Activity 1:
In the article on anxiety and stress, start at the words "How stress and" and stop after "exacerbation of symptoms.". Copy that part, swapping "worries" for "fears".
Activity 2:
According to the article on anxiety and stress, why can it be hard to tell the two apart? Answer in one to three sentences.

Start of Excerpt provided

Is it anxiety or stress? How to tell the difference
With or without inflammatory bowel disease (IBD), anxiety and stress can have powerful effects on our physical health. Because stress and anxiety are not the same thing, dealing with them effectively can require different tactics. Knowing what to do starts with knowing how to tell them apart, which can be tough because they have a lot in common. With either one, you can feel similar symptoms of trouble sleeping, muscle tension, increased heart rate, or stomach pain. So how can you tease out the differences and take the best approach to management?
How to tell anxiety from stress
“Anxiety is more akin to fear, whereas stress is causal,” says Karen Conlon, LCSW, an IBD health therapist who specializes in treating anxiety and building resilience at the Susan and Leonard Feinstein IBD Clinical Center at Mount Sinai Hospital in New York City and in private practice. In other words, when you’re feeling stressed, you usually can trace that feeling to something specific. Even the process of pinning down the cause can help. “Thinking about stress in this context can help you to understand that most stressors are temporary or short-lived,” says Conlon.
While you might be able to pin down exactly what’s stressing you—money problems, relationship tensions, work issues or illness—tracing the origins of anxiety is a trickier business. Anxiety’s the stress you still feel after the cause of stress is resolved, says Conlon.
When dealing in anxiety in particular, people tend to worry about things that happened already or have yet to happen. Anxiety involves a lot of “what-if” thinking that takes the mind to the worst outcomes, creating more stress in our bodies through physical reactions in our nervous system, says Tiffany Taft, clinical health psychologist at Oak Park Behavioral Medicine and research assistant professor at Northwestern University Feinberg School of Medicine.
A person may avoid certain situations to try and avoid anxiety, but instead they can create a recurring cycle of stress and anxiety, says Dr. Taft. So although anxiety and stress are not the same thing, anxiety itself can be a stressor.
How stress and anxiety affect IBD
Through effects on the immune system, stress and anxiety can influence IBD. Concern about IBD-related factors is “quite normal,” says Taft. Worry about whether or not you’ll find a bathroom in time or that your medication’s effects will wane inopportunely is to be expected, she says. But when these worries are constantly tumbling around in your mind, they can trigger the very symptoms you’re trying to forestall. In that way, IBD-related anxiety becomes the stressor that in turn triggers an exacerbation of symptoms.

End of Excerpt provided
Start of Data to examine

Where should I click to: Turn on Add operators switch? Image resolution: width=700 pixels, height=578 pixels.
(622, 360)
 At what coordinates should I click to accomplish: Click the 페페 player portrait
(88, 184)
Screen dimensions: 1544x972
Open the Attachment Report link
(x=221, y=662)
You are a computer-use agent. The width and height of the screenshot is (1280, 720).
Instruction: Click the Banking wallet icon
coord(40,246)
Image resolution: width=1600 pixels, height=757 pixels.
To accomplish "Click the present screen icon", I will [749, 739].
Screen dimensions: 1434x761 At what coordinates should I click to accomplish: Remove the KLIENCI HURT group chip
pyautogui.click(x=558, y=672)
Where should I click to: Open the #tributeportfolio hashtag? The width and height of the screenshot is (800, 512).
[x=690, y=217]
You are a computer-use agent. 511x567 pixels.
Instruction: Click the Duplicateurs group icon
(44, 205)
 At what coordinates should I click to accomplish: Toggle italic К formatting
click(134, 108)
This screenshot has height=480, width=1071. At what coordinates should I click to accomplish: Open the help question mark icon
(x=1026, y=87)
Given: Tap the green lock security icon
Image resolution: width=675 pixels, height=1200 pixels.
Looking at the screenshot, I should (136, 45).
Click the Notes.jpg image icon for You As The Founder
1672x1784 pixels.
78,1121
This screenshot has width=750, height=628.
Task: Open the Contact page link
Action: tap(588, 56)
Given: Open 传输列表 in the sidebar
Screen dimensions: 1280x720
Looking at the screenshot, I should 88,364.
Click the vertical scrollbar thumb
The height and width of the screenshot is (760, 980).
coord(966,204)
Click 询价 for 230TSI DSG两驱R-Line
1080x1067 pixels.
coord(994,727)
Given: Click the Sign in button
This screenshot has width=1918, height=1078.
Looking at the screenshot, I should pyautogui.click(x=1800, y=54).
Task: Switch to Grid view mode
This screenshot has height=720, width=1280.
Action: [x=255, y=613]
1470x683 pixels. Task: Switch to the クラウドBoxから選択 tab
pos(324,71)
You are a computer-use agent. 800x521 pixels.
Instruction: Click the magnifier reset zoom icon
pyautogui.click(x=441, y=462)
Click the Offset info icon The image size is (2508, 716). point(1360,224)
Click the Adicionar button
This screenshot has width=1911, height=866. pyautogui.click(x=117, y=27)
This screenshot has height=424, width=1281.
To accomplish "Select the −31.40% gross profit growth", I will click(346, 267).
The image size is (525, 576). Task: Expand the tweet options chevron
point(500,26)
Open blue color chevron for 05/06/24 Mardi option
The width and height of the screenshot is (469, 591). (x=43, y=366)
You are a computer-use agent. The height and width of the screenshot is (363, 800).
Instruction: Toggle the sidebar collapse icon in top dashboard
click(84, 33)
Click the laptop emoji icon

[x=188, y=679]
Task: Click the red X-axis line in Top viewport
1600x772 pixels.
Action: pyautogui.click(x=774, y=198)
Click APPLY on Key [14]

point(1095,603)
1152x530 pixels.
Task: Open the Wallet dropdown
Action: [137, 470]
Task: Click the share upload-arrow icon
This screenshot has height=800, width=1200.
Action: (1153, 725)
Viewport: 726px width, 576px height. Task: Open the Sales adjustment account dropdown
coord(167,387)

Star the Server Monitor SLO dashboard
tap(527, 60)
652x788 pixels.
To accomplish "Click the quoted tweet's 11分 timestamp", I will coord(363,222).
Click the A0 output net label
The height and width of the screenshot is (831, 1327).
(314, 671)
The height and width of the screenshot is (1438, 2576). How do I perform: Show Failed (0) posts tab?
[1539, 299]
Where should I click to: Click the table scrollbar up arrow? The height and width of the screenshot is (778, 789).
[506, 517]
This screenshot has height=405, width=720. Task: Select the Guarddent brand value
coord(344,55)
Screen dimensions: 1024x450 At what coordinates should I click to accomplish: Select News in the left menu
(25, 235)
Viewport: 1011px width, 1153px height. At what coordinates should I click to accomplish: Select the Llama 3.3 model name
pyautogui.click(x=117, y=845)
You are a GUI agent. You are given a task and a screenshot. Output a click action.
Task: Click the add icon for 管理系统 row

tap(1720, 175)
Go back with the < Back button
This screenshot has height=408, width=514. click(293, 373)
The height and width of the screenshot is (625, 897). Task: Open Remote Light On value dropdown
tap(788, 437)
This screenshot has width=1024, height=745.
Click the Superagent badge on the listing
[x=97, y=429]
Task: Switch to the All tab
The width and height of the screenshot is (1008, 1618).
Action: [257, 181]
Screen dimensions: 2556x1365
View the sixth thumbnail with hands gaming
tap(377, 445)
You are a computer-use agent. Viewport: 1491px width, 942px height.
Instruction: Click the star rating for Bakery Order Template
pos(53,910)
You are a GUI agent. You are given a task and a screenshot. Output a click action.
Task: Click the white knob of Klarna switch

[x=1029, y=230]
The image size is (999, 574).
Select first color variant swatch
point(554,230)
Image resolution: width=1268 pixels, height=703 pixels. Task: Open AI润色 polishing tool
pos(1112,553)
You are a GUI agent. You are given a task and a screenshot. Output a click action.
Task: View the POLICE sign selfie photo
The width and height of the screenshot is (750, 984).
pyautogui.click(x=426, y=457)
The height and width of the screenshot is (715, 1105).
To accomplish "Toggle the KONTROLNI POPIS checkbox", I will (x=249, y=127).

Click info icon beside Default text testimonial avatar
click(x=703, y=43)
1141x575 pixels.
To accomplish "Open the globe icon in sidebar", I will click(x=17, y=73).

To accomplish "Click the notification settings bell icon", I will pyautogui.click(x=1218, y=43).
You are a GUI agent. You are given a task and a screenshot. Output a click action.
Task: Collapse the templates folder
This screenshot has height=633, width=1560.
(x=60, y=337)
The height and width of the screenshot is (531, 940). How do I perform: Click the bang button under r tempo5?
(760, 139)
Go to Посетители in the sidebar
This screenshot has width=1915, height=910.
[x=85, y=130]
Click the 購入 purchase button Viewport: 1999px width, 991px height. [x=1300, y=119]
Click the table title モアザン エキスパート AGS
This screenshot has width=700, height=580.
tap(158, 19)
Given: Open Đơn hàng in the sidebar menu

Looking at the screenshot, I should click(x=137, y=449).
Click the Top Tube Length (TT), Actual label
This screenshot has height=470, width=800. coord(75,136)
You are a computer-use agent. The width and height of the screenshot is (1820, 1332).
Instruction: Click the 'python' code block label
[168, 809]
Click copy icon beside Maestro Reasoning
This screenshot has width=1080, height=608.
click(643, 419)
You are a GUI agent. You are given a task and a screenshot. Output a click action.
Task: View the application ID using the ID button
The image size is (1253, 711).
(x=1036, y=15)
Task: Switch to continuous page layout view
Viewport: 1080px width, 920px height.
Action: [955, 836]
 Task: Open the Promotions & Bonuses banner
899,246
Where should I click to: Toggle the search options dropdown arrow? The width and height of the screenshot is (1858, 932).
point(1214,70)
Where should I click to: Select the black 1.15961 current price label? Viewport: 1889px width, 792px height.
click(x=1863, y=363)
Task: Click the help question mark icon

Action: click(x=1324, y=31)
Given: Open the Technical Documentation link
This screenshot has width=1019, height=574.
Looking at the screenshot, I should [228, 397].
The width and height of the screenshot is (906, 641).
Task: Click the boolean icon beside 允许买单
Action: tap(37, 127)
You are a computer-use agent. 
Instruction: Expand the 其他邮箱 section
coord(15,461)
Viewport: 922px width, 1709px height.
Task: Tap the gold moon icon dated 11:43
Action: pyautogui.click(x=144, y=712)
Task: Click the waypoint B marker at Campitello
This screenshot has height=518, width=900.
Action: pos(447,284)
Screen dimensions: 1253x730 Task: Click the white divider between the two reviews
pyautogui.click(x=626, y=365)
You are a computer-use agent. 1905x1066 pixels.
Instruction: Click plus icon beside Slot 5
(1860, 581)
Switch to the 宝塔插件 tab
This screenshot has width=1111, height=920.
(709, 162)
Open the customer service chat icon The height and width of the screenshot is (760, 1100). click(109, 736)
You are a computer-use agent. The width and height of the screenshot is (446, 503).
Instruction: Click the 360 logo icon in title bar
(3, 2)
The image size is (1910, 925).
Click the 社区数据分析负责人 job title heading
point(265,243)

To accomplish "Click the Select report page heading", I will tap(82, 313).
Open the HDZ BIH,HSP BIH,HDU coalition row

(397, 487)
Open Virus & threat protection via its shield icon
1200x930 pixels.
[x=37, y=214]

End of Data to examine

Task solution 1:
How stress and anxiety affect IBD
Through effects on the immune system, stress and anxiety can influence IBD. Concern about IBD-related factors is “quite normal,” says Taft. Worry about whether or not you’ll find a bathroom in time or that your medication’s effects will wane inopportunely is to be expected, she says. But when these fears are constantly tumbling around in your mind, they can trigger the very symptoms you’re trying to forestall. In that way, IBD-related anxiety becomes the stressor that in turn triggers an exacerbation of symptoms.

Task solution 2:
It can be hard because they have a lot in common. With either one, you can feel similar symptoms, such as trouble sleeping, muscle tension, a faster heart rate, or stomach pain.